Odpowiedzi na to pytanie tutaj nie zdradzimy, ale zachęcamy
do sprawdzenia, bo Mendes zrobił kawał pięknego kina. Nie jest ono tak emocjonujące
jak jego poprzednie produkcje, ale opowieść nie dłuży się mimo akcji skupionej praktycznie
we wnętrzach kina. Tu oczywistością jest, że twórca chce zrobić ukłon w stronę
kinematografii pokazując specyfikę funkcjonowania takiego przybytku kilkadziesiąt
lat temu. Z racji czasu akcji mamy też do czynienia z wyraźnymi uprzedzeniami
rasowymi, dotykającymi nowego pracownika kina. Czarnoskóry Stephen (Micheal
Ward) wnosi sporo ożywienia w życie Hilary, ale też mierzy się z własnymi
problemami.
Czy trudna do jednoznacznego określenia relacja jaka się między nimi rodzi jest interesująca? Tak! Czy jest wiarygodna? Tu mamy spore wątpliwości, a widać też, że Mendes „nie umie w melodramaty”. Od początku trudno zrozumieć, dlaczego młody i przystojny facet skupia uwagę na ponad dwa razy starszej od siebie kobiecie, szczególnie gdy później z łatwością znajduje inną sympatię. Czyżby działało tu proste „serce nie sługa”, a może popęd seksualny przewyższa potrzebę zwyczajnej przyjaźni?

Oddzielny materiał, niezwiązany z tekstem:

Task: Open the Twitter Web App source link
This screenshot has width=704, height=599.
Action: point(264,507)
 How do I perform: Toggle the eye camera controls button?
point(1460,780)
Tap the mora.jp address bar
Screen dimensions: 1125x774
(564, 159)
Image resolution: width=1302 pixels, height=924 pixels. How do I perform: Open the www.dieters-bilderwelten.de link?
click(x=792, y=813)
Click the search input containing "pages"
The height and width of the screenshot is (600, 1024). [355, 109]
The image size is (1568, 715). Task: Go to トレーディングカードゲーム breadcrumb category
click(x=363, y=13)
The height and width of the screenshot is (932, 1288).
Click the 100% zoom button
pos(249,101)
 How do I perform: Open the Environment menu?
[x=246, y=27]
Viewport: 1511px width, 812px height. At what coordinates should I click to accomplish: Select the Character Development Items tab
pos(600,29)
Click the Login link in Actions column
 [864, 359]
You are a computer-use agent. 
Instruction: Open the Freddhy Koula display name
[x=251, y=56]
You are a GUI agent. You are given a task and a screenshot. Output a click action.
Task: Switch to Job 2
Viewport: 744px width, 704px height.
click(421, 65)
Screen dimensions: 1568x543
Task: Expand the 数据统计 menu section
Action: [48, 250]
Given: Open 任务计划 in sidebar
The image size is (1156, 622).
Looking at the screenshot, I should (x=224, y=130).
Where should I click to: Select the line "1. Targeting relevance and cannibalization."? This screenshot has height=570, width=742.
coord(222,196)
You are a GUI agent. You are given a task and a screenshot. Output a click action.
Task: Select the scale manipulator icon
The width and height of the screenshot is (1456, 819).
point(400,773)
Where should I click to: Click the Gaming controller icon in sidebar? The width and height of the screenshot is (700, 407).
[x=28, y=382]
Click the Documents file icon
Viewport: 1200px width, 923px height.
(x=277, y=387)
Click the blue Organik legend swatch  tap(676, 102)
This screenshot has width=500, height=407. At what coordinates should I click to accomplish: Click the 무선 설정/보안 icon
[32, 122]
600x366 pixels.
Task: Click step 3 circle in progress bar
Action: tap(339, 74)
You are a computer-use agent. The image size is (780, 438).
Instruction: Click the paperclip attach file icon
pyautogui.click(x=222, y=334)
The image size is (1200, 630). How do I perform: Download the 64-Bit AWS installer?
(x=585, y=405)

Mimo tego zgrzytu „Imperium światła” pokazuje o wiele więcej bardziej złożonych problemów, skupiających się wokół społecznego naznaczenia, odrzucenia, wstydu, potrzeby bliskości i dawaniu sobie drugiej szansy. Mamy tu też bohaterów pełnych pasji do kina, które najwyraźniej potrafi działać terapeutycznie, o ile wybierze się odpowiedni film, czas, miejsce i towarzystwo (albo jego brak).
Mistrz sztuki operatorskiej Roger Deakins, ponownie współpracujący z Samem Mendesem, pokazuje nam, że piękne zdjęcia jest w stanie zrealizować nie tylko przy kasowych przebojach, ale też w kameralnych dramatach. Strona wizualna jest dużym atutem tego filmu, ale bezapelacyjnie największym jest aktorstwo. Olivia Colman jest niesamowita, gdy prezentuje całe spektrum emocji i gestów nawet w obrębie pojedynczego ujęcia. Toby Jones w swojej małej roli też potrafi złapać za serce, a Colin Firth w nieoczywistej dla siebie roli udowadnia, że umie wcielać się w czarne charaktery o obrzydliwych wnętrzach.
„Imperium światła” to nie jest film wybitny, bo ma swoje problemy i nie do końca wie o czym chce być, opowiadając kilka historii jednocześnie. Składa się jednak z licznych elementów, które zrealizowano na wysokim poziomie, a fani talentu Colman czy Deakinsa powinni w ciemno kupować bilety i sprawdzić jak jasne jest to tytułowe światło.